I used to buy them from the fish market, You pay a per kilo price and they are alive. Most made the transition to the pond.


----------



## fuegan13 (Sep 5, 2007)

kinda off topic but has anyone seen mantis shrimp (american name i know) they are saltwater but they are amazing, they can break the glass of a fish tank with their tail


----------



## RevDaniel (Sep 5, 2007)

Many years ago when i worked at the carlton crest hotel Sydney they had a couple of foam boxes full of live yabbies. I took a heap home and swapped them at another petshop for rats which i fed to my snakes


----------



## JasonL (Sep 5, 2007)

-Peter said:


> I used to buy them from the fish market, You pay a per kilo price and they are alive. Most made the transition to the pond.



I used to get them from the fish market too, only mine turned bright red, I used boiling water, then put them on a fresh roll with a touch of mayo, mmmmm!


----------



## leighroyaus (Sep 5, 2007)

i get them from a local breeder here, 50cents each, feed them to me croc and also use em for fishing, great eating too


----------



## lilmissrazz (Sep 5, 2007)

ok heres my black destructor and my female red claw (obviously not kept together) the female has just been let back into the normal tank with the other male redclaw....took her out of the hatch tank which is now full of baby redclaws.


----------



## Obrien (Sep 5, 2007)

i had a yabbie not too long ago he only had one claw we caught him in a pond like 2 minuites away from us. He died when i got him looked after by my uncle and aunties but the thing i found is you have to have a filter which i didnt otherwise they absolutly STINK and you have to change the water alot. Obviously i wasnt prepaired for a yabbie lol but he was fun to watch.


----------



## lilmissrazz (Sep 5, 2007)

lol thats sucks obrien... i havent changed the water in my tanks since like... may ..... they dont stink but i guess its coz i have filters etc lol they are use to neglect to a certain degree


----------



## boconnor (Sep 5, 2007)

The Lamington NP spiny crays would look good in an aquarium but obviously can't take them out of the NP. Caught a few by hand out of the creeks there to photograph, all the other crays I get now end up in the belly of the mertens.


----------



## Rocket (Sep 5, 2007)

At the recent 'Gawler Show,' there was a Yabbie and Crayfish Exhibitor and he had one on display labelled 'Electric Blue- $80.' and boy, was it blue!?!

I catch them all the time, although, I dont keep them...... or eat them for that matter!


----------



## lilmissrazz (Sep 6, 2007)

80 bucks ... tell him he's dreamin! lol


----------



## Viridae (Sep 6, 2007)

I used to have a couple. A HUGE muddy blue one (talking over half a foot in length) and a small black one.


----------



## cris (Sep 6, 2007)

The really blue ones like in the pic above are blue marron.
The destructors can also be very blue but nothing like the solid bright blue of the marron.

I have been keeping them for years and have never known one to catch a healthy fish.

I would really like to get some of the smaller species but havnt ever caught any before.


----------



## Radar (Sep 6, 2007)

+-------+

What is asked:
• 1. In the yabbie thread, how much does leighroyaus pay for each yabbie from the local breeder?
• 2. Using the yabbie thread, explain why lilmissrazz says her tanks don't stink even though she hasn't changed the water since May.
• 3. Take the yabbie thread further by writing the next post from where it stops.
The records have nothing to do with the yabbie thread or the tasks about it.

+-------+

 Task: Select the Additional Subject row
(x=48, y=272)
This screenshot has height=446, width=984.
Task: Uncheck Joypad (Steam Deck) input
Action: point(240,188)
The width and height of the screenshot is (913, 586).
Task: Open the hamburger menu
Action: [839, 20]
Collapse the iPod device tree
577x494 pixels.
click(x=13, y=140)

+-------+

Solved problems:
• 1. 50 cents each.

• 2. She puts it down to having filters in her tanks. She also says the animals are used to neglect to a certain degree.

• 3.
Yeah, I had a pair of blue marrons a few years ago, but don't know that much about crayfish so thought I was just dupped into buying a normal yabbie kept in clean water till it turned blue.
Thanks for straightening that out for me, chris, LOL. 

I Havent seent them for sale in any T'ville petshops for years now......does anyone round here know of any? :?


----------



## sengir (Sep 6, 2007)

I understand that the change of colours in a yabbie are not so much to do with colour of water but with oxygen levels, the higher the oxygen levels the brighter the colour, they range from dirty brown to bright blue, thru to a deep purple at the highest oxygen levels, give it a go you would be amazed dirty water lots of oxygen bright blue yabbies.

CHeers


----------



## Magpie (Sep 6, 2007)

You can turn yabbies into the bright blue by keeping them in a white clay pond.
I catch quite a few redclaw, they also tend to go bright red, they do stink if you leave them for a few days though.
boconnor, I agree I wouldn't mind some spiny crays.


----------



## Radar (Sep 6, 2007)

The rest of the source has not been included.